Phase 2: Candidate Selection. In this phase a list of suitable internal and external candidates is identified and evaluated. This progresses to a short-listing and obtaining references for a select group of qualified candidates. The desired outcome is agreement on one or two finalists and contract negotiations with the chosen successor.
Phase 3: Integration and Development of the Successor. Once a candidate is selected an agenda for the first six to 12 months is established and the top management team is selected. After 12 months, a 360˚ feedback is conducted and, if needed, a development plan is made to meet strategic and business targets after roughly two years. This leads to a discussion and decision about renewing the CEO’s contract t when due.
The process is a highly personal one. As one of the subject companies explained,
“When we get someone in, we accompany him like a personal scout,” one family CEO explained. “A director or board member introduces him, helps him, and talks to him regularly. The know-how is transferred personally.”
Issues to consider. If your company does not have a formal process it should consider creating one. In the subject companies some did find new leadership through inspiration or chance. However the research showed that CEO appointments were far more successful when they followed a disciplined search involving multiple candidates. What does this mean to a company preparing to hand off the CEO role to a son of the current CEO? Help the son through the process outlined. Further, it is not a bad idea to have a second candidate or to be ready to search for one should the son not succeed in the role. Too many retirement nest eggs, depending on the sale of the company to the son or daughter, disappear because of poor succession planning.

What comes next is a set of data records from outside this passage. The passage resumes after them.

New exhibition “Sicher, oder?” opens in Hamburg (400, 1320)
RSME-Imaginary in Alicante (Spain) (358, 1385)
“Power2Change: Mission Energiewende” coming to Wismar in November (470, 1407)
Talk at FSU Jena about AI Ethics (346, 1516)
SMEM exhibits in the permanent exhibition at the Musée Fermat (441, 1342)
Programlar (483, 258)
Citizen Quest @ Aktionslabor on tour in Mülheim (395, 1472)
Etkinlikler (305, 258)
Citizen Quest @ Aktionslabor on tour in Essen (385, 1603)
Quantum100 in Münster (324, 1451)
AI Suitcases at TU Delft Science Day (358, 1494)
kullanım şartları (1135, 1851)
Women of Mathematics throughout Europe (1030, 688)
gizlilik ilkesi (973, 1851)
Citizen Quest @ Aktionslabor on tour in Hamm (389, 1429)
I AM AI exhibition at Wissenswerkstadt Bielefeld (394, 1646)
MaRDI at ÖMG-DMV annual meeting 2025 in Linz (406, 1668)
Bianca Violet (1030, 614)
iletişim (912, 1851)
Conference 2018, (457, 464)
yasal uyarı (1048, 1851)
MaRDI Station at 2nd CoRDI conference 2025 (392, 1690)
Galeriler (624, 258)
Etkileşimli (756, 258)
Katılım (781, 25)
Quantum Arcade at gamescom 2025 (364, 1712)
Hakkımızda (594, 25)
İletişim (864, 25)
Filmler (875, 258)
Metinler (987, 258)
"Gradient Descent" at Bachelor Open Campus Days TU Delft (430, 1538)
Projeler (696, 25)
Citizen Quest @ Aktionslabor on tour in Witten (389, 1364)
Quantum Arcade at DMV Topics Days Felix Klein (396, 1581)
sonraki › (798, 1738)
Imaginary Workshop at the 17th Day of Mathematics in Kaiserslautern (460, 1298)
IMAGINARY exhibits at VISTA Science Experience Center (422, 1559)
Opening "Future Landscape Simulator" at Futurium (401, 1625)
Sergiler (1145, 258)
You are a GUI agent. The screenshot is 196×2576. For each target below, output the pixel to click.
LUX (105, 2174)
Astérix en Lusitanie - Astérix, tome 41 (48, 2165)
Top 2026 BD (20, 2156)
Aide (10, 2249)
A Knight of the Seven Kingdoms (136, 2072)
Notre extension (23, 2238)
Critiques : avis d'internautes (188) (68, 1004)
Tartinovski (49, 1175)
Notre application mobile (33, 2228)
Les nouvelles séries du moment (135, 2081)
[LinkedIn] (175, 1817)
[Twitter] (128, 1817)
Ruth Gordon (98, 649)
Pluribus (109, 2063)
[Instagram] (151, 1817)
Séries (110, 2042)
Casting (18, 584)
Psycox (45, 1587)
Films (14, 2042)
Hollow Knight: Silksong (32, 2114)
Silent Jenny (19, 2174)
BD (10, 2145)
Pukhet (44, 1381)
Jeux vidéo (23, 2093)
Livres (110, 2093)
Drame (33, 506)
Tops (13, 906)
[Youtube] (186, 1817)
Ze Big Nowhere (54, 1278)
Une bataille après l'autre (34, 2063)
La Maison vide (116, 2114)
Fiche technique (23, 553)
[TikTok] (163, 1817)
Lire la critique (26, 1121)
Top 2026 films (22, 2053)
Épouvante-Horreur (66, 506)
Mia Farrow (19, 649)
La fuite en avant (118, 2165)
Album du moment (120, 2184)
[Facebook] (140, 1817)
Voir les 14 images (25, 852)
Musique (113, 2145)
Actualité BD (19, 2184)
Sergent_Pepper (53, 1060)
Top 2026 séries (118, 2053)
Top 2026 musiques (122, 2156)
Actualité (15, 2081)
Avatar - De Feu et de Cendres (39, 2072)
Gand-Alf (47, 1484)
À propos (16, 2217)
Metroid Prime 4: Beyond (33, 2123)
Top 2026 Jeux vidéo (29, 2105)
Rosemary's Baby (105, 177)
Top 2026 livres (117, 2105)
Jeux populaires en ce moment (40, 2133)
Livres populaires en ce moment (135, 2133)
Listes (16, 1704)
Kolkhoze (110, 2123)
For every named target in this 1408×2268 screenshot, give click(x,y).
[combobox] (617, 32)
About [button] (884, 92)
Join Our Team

The conclusion of the researchers is that not-with-standing the minefield leadership decisions can be, a family business can thrive for generations if they establish good governance, preserve family gravity, identify and develop high-potential executives within the family and outside it, and bring the right discipline to their CEO succession and integration processes. Other research by Ernst & Young, the Family Business Network, and Credit Suisse shows that large, long-standing, publicly traded family businesses grow faster than nonfamily companies, are more resilient, and outperform market returns by several percentage points. There is no reason why smaller non-publicly traded companies cannot mirror similar results if they apply the same disciplines. Part of the question business owners have to answer is to determine what the horizon of their vision for their company will be. This is not an easy question. It deals with issues of ultimate contribution and is determined by the degree to which owners are willing to grow their own capacity as leaders.
 Claudio Fernández-Aráos, Sonny Iqbal, and Jörg Ritter. “Leadership Lessons from Great Family Businesses” Harvard Business Review. April 2015: 82-88.
 Fernández-Aráos, Iqbal, and Ritter, 85.
 Fernández-Aráos, Iqbal, and Ritter, 86.
 Patrick Lencioni. The Advantage (San Francisco, CA: Jossey-Bass, 2012). Lencioni’s discussion of clarity in values and communication is must read for all family owned and controlled businesses.
 Fernández-Aráos, Iqbal, and Ritter, 87.
 Fernández-Aráos, Iqbal, and Ritter, 88.